Bienheureux ce pays de cocagne qui peut se permettre d'allouer des terres à des variétés anciennes de blé – paysannes de quelque 100 ans d'âge ou de sélectionneur vieilles de 70 ans –, de renoncer au progrès génétique qui a été accompli depuis lors, et de verser dans un « c'était mieux avant » pourtant largement démenti.
Mais il n'y a pas que le progrès... La France Agricole rapporte :
« L’objectif, pour l’association, est d’aider chaque producteur à créer un mélange de variétés adapté précisément à ses terres, à ses pratiques, et à ses circuits de commercialisation. "Avec l’agroforesterie, les couverts, ou les associations de cultures, on entre dans des pratiques auxquelles les semences des catalogues n’ont pas été confrontées", estime Valentin Verret. »
Ces gens savent-ils ce qu'ils font ? Ont-ils une idée de l'instabilité des mélanges et de la rapidité de leur évolution ?
Dans le poster précité, on peut lire :
« Les “populations dynamiques”, sont constituées d’individus tous différents provenant l’origine d’un mélange de variétés. Le mélange est ressemé année après année. Sa composition évolue. Les plants les plus résistants sont conservés. Ces mélanges s’adaptent rapidement au terroir et aux fluctuations du climat grâce à son importante diversité génétique. Chaque mélange est unique, propre au paysan qui le cultive. »
Maman ! Un mélange de plantes de variétés homozygotes d'une espèce presque exclusivement autogame produirait en peu de temps des « populations dynamiques […] d'individus tous différents » ?
L'idéologie suit immédiatement :
« Les variétés modernes, contrairement à leurs cousines anciennes et paysannes ont été sélectionnées en condition de forte utilisation d’engrais et de protection chimique des cultures (fongicide et herbicide), et pour une utilisation en boulangerie industrielle. Le rendement et la facilité de transformation technologique ont été les principaux critères de sélection au détriment d’autres qualités. La diversité génétique des blés cultivés s’est énormément appauvrie. »
Sur une autre page, c'est, avec un intéressant conditionnel :
« Les variétés disponibles dans le catalogue officiel ont été sélectionnées dans des conditions de cultures idéales et sans facteur limitant (azote disponible, pas de concurrence des mauvaises herbes, protection anti-fongique), et pour répondre aux critères des filières dominantes. Aujourd’hui, ces variétés ne seraient pas les plus adaptées aux nouvelles pratiques agricoles liées au non travail du sol, aux couverts végétaux et à l’agroforesterie. »
C'est triste de voir ça. Et aussi que le département du Val-de-Marne contribue à ce projet. Nous pensons qu'il y a de meilleures utilisations pour l'argent public.
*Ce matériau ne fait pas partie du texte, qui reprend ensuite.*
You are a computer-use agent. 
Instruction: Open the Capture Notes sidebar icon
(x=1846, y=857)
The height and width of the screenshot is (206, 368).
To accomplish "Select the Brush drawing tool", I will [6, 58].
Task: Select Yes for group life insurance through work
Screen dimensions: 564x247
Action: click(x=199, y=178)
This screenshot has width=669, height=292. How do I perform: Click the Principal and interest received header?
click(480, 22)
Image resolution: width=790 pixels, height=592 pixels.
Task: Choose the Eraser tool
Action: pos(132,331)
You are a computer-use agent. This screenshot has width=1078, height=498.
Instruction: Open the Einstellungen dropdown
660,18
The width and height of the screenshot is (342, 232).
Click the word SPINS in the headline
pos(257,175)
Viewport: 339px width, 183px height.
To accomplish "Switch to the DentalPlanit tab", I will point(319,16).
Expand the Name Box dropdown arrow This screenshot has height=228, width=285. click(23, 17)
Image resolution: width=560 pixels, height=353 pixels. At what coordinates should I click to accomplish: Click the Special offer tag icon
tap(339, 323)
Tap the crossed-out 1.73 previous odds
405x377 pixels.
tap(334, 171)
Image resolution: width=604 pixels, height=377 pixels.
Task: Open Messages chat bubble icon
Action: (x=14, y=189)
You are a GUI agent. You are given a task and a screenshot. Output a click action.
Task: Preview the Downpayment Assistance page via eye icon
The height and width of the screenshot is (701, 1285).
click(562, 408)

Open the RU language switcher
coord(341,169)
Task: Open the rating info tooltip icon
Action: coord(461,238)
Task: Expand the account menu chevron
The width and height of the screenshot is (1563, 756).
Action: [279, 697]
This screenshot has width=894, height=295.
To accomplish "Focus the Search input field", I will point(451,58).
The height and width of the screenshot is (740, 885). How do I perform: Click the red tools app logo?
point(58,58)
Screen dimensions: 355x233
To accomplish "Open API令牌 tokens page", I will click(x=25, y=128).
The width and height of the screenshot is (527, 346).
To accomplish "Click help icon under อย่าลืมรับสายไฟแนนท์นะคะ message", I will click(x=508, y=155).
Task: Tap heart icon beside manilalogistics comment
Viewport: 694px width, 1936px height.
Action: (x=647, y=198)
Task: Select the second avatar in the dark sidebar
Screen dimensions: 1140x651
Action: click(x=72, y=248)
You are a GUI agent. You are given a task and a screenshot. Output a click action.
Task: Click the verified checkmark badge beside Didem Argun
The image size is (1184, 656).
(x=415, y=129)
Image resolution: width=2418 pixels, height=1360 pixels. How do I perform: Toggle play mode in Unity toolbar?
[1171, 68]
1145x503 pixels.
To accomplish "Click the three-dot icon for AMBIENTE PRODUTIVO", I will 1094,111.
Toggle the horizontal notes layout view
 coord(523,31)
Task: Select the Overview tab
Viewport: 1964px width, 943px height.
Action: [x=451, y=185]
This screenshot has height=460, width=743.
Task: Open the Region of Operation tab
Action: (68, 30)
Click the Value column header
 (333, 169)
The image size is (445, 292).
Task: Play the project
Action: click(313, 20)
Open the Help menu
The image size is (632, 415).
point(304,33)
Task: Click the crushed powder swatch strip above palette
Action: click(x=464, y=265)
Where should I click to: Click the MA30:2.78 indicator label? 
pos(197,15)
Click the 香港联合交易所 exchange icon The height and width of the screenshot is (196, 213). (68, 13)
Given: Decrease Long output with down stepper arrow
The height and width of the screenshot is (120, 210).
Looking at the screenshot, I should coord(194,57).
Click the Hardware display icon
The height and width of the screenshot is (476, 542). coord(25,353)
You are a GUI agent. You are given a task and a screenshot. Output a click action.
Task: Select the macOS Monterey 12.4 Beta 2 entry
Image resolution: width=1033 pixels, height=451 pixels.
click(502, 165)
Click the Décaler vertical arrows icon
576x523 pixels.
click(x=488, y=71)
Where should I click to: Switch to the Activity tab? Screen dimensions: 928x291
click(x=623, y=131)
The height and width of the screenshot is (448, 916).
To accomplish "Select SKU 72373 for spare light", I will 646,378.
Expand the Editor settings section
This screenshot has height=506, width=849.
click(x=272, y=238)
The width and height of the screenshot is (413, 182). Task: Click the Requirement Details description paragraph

Mais il n'y a pas que le département... Dans l'article de la France Agricole :
« Attention : s’investir dans les semences paysannes demande du temps. Selon l’Inra et le Réseau Semences Paysannes, environ trois ans seraient ainsi nécessaires pour qu’une variété donnée se réadapte dans un nouveau terroir, avant de révéler son véritable potentiel. »
L'INRA ! Une variété comme Étoile de Choisy – une lignée pure – s'adapterait à un « nouveau terroir », alors qu'elle n'héberge aucune variabilité susceptible de faire évoluer le matériel génétique dans un sens ou un autre ? Un « nouveau terroir », alors qu'elle était largement diffusée ? Et une « réadaptation » en trois ans seulement ?
Au secours ! Lyssenko revient !
Il y a cependant des parcelles de vérité dans la suite :
« Et ce n’est pas tout. "Entre la multiplication des semences et l’adaptation des pratiques, ce changement sur le terrain demande cinq à dix ans", poursuit Valentin Verret. Ce n’est qu’avec l’expérimentation, par exemple, que l’on comprend que ces variétés exigent moins d’azote que leurs cousines plus courantes. "Si on les sème après luzerne, le relargage d’azote est trop important et on peut être certain que ça va verser", prévient-il. »
Toutefois, pour l'azote, on savait...
On fait donc de l'expérimentation... mais on se fait très, très cachottier sur les résultats :
« Les prix constatés [jusqu'à, paraît-il, 600 €/t] s’expliquent encore par les rendements. Les données demeurent rares, mais la productivité est évidemment en baisse par rapport aux semences commerciales. "Pour les semences paysannes, on parle souvent de 2 à 3 tonnes à l’hectare", reconnaît Valentin Verret. Des chiffres qui seraient à nuancer par le fait que les expérimentations ont longtemps été réservées à des terres difficiles. »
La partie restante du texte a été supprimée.